- What this task involves
Using the data beneath, show every line that includes the word "High".

#####

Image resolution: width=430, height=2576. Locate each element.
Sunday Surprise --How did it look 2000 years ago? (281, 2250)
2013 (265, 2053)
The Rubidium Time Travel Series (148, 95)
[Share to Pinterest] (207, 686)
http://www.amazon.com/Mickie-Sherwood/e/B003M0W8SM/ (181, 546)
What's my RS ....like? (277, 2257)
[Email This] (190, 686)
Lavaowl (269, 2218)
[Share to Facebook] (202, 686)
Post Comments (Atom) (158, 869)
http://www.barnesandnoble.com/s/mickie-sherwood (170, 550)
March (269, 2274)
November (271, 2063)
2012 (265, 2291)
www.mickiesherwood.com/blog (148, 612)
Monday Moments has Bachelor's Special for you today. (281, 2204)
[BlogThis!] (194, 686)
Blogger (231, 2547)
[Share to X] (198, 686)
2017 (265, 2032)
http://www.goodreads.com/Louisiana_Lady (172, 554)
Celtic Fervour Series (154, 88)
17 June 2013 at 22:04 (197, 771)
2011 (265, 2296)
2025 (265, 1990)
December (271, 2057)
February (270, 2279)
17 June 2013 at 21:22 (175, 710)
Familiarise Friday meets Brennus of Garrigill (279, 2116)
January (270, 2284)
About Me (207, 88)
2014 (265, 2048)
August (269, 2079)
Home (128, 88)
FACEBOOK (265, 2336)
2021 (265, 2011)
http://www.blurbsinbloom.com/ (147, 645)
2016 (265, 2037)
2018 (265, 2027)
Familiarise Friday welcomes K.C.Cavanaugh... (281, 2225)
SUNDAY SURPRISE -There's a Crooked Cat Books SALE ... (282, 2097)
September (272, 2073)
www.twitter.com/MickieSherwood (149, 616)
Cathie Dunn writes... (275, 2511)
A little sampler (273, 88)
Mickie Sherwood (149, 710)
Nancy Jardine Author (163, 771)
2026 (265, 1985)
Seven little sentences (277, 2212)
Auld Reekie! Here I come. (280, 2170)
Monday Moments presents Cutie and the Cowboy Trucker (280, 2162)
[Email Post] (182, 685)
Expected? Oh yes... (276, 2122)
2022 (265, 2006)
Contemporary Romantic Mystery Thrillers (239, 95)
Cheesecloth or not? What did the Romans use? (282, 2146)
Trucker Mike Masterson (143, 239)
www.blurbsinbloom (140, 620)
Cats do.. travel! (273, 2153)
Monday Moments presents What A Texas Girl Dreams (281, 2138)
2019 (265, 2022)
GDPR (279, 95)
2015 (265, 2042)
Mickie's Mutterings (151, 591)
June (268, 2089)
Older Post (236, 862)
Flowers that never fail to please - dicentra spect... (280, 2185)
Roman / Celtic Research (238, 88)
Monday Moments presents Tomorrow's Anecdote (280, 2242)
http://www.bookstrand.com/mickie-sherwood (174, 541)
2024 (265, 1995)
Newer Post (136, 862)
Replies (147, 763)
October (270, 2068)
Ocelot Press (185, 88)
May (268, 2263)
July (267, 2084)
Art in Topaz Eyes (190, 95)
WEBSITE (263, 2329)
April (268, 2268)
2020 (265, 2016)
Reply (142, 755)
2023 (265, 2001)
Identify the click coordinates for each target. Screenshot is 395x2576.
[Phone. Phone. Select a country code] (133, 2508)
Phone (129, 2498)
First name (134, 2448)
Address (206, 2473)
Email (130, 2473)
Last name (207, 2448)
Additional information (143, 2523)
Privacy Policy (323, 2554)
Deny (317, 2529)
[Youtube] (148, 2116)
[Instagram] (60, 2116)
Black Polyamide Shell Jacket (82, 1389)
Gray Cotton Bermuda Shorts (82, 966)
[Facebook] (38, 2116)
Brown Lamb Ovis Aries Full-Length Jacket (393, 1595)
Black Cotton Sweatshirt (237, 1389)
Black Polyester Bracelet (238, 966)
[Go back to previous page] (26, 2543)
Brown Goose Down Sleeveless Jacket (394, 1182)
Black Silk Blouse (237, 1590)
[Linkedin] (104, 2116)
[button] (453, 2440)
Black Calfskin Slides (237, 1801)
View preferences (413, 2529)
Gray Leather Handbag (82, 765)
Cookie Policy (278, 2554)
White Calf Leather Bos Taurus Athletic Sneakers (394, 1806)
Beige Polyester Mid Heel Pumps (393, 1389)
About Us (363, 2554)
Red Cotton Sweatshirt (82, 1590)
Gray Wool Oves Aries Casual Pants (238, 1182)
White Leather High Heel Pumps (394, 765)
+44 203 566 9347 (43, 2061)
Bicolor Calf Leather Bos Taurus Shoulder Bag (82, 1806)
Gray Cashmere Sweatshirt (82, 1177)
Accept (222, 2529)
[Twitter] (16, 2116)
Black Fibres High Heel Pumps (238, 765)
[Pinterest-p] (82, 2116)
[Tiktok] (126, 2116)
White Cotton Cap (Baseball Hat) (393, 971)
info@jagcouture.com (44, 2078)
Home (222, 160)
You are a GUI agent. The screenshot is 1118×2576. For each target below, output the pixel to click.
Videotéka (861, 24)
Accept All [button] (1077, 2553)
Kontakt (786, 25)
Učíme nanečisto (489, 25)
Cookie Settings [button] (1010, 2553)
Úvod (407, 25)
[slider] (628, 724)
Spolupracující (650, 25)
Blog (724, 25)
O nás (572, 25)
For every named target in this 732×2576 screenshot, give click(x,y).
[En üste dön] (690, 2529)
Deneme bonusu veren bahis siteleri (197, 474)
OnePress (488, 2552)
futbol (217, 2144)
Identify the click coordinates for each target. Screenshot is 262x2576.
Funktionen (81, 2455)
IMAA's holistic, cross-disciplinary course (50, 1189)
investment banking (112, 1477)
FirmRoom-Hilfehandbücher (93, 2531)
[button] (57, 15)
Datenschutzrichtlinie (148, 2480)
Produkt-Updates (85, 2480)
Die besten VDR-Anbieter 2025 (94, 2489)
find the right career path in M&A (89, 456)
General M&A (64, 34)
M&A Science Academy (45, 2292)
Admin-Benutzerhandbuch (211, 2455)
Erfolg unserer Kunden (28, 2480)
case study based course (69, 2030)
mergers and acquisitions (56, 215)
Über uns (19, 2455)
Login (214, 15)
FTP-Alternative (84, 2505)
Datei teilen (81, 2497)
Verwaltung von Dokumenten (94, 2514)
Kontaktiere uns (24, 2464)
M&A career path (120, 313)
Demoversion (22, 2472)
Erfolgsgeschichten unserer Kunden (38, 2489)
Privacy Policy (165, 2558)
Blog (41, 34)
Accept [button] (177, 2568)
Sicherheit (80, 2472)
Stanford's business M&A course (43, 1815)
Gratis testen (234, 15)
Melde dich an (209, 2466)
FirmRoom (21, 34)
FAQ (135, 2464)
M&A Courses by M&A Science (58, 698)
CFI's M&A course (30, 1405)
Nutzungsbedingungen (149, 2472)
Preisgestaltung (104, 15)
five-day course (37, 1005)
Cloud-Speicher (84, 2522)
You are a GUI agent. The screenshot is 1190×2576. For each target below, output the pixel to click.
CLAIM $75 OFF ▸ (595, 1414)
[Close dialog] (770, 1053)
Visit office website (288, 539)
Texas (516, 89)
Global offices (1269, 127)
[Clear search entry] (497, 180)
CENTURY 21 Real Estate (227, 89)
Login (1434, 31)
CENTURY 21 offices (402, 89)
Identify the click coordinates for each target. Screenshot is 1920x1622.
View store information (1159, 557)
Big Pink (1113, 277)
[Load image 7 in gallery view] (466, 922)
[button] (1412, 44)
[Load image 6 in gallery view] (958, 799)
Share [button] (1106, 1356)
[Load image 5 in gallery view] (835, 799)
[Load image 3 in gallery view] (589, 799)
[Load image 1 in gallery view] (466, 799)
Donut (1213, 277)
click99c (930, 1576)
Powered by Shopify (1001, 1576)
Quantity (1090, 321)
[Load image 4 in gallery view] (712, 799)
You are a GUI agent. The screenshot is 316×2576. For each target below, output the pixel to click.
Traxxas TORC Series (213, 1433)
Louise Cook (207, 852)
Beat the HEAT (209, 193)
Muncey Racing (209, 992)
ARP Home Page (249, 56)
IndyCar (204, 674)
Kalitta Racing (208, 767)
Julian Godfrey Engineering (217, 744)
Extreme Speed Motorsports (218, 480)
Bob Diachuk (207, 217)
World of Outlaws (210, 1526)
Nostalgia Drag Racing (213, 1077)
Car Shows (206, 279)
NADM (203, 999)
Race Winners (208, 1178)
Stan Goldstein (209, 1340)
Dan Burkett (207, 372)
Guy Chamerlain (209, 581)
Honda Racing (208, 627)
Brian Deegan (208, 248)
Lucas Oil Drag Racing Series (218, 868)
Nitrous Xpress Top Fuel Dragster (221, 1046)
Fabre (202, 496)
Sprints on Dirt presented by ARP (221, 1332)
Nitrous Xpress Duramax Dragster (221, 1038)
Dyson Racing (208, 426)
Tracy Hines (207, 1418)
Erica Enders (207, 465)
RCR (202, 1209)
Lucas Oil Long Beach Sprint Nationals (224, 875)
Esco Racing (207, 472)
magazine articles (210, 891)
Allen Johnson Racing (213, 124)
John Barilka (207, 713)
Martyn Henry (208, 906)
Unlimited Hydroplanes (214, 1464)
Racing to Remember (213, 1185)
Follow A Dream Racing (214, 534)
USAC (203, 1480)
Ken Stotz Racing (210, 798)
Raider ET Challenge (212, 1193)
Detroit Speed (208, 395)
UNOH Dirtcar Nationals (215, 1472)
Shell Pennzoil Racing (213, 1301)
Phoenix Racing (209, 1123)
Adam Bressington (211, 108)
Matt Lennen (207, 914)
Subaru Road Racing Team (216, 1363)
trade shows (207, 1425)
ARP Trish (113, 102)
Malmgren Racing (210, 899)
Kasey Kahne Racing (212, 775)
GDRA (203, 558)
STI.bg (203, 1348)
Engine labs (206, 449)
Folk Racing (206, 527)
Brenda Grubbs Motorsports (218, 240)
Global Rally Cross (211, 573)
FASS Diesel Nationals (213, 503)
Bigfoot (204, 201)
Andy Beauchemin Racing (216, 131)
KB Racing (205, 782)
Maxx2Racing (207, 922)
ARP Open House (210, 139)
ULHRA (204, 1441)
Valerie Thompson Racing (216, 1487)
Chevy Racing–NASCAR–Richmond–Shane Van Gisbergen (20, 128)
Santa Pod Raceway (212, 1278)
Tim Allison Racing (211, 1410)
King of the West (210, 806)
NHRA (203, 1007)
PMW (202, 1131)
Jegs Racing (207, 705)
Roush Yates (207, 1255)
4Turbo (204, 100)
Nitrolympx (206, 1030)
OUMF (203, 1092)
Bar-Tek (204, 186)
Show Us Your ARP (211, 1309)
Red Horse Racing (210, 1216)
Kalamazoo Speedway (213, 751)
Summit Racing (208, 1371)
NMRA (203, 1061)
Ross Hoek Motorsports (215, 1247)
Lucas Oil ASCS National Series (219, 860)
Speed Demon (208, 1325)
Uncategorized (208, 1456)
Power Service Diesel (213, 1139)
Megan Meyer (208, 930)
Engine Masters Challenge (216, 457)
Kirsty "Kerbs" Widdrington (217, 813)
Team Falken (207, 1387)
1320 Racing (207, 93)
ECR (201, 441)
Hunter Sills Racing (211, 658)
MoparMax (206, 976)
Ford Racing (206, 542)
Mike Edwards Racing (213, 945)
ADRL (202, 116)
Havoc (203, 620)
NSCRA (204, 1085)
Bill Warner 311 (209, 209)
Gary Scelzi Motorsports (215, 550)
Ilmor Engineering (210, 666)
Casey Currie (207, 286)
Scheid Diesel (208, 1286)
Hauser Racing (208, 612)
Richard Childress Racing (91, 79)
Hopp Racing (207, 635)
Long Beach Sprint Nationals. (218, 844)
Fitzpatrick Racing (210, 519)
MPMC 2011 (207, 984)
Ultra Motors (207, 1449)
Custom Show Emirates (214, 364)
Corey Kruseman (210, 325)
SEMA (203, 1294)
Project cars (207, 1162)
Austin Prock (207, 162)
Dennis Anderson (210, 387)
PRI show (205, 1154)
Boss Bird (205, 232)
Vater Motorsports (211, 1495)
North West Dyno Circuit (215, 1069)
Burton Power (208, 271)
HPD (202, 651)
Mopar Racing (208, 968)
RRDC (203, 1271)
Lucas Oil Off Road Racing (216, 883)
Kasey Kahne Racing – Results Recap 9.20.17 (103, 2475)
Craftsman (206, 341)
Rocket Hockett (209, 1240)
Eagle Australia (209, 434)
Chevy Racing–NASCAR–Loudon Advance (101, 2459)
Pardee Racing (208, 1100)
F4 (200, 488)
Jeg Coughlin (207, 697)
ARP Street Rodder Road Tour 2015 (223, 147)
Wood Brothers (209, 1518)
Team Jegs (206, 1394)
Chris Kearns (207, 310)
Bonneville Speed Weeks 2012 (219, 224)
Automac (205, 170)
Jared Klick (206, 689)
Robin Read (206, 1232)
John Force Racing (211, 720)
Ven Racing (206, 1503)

#####

- Exercise output
White Leather High Heel Pumps (394, 765)
Black Fibres High Heel Pumps (238, 765)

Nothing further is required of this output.